▸ Exercises
A) Summarize the blog post in two sentences.
B) List every activity the writer took on in the blog post after feeling a lack of belonging.

**** Document text

You are currently browsing the archives for the pain category.

Temporary Identity

Posted 1 month, 3 weeks ago at 9:40 pm. 0 comments

It’s been 5 months since I last blogged here. I feel bad about not having blogged about alot of stuff I’ve thought over that time, but one of the things I’m learning is that most things are temporary, especially when you have a baby!

It was around 5 months ago that I had a bit of an identity crisis. The root of this clearly stem from losing my daughter Amy over 2 years ago, and coincided with my son Toby being born. His birth threw up a few things for me including who I am. I’m now Toby’s Dad, and I’m Amy’s grieving Dad. The joy and delight I have in Toby has left little emotional time to dwell on my grief and the tension between a grieving and joyful Dad has left me a bit confused.

It was around this time that I realised that I didn’t feel I belonged to the group of Christians I’ve known for the last 8 years. This was because after losing Amy, the dawning realisation that I had new and unique needs met a dawning realisation that these needs were not being met by this community of Christians I was part of. This group is fairly homogeneous since we all met at University and are of similar ages. Since we are all still young, and nobody had lost a child, we didn’t have any experience to know how to care for Mary-Lou and myself so we were were not able to be carried by the group. This wasn’t helped by not knowing myself how I could be helped. The pain and confusion of not having been carried by our Christian community left me feeling I didn’t belong. 

So I began getting busy, not knowing at the time that I was searching for an identity, something I could point to and say “This is what Ben is about, this is what he does”. I started Guerrilla Gardening in Moss Side. I started helping a project collecting fruit from Manchester gardens to distribute to the poor and hungry. I got funding for a High Definition Camcorder to record Asylum Seekers telling their stories. I started a podcast exploring the implications of Shane Claiborne’s book “The Irresistible Revolution”. I became co-ordinator of my street’s Home Watch. I started planning the Parliament Protest. I got pretty busy all of a sudden and had less and less time for Mary-Lou and Toby.

In the end I gave some of that up, cut back on others, and finished the rest. I’m not as busy as I was (outside of work) and I’m looking forward to discovering routines and patterns (temporary of course) of time and activity with Mary-Lou and Toby.

I’ve not discovered my identity, I’m sure I’ll be figuring it out the rest of my life. But for now it feels good and proper that I rest and invest in the place I have as Mary-Lou’s husband and Amy and Toby’s Dad.

********
**** Given entries

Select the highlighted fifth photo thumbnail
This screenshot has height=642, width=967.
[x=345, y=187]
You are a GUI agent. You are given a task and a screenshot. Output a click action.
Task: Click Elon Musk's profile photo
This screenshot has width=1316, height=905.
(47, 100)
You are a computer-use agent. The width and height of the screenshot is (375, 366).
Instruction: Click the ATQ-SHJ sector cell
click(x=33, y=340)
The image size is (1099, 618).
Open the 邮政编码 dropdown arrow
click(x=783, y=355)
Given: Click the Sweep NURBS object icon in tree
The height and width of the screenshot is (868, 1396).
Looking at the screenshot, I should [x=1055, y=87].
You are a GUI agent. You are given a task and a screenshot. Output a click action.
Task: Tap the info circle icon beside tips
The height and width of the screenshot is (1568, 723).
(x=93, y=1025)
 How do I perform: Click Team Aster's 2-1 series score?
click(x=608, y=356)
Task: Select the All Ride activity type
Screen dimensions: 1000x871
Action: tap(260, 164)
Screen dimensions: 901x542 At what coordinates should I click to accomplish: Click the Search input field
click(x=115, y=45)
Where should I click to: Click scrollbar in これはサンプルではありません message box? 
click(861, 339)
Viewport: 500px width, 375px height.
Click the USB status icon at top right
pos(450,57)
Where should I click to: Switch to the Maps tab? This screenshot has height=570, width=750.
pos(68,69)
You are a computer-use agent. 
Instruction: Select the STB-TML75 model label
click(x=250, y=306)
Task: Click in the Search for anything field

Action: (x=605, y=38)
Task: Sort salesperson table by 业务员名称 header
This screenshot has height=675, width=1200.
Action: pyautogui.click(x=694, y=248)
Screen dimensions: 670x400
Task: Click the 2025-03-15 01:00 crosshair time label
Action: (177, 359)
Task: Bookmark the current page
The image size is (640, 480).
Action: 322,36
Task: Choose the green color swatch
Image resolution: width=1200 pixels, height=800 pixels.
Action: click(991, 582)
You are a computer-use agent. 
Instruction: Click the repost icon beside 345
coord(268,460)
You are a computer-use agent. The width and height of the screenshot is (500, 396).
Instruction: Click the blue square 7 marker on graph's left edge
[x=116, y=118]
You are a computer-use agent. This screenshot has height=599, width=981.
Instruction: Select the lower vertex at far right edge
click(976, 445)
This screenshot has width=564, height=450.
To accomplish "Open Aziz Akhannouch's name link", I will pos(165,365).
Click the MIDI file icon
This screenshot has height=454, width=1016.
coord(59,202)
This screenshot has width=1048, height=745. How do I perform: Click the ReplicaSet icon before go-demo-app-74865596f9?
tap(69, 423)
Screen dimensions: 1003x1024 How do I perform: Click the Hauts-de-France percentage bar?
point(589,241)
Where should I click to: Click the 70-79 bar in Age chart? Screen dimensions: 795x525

********

▸ Numbered responses
A) After losing a daughter, Amy, over two years earlier, the writer had an identity crisis around the birth of a son, Toby, and felt no longer part of a Christian group that had not known how to care for the writer and Mary-Lou. The writer took on many projects while searching for an identity, then gave up, cut back or finished them, and now wants to rest and invest in being Mary-Lou's husband and Amy and Toby's Dad.

B)
- Guerrilla Gardening in Moss Side
- Helping a project that collected fruit from Manchester gardens to distribute to the poor and hungry
- Getting funding for a High Definition Camcorder to record Asylum Seekers telling their stories
- A podcast exploring the implications of Shane Claiborne's book "The Irresistible Revolution"
- Co-ordinating the street's Home Watch
- Planning the Parliament Protest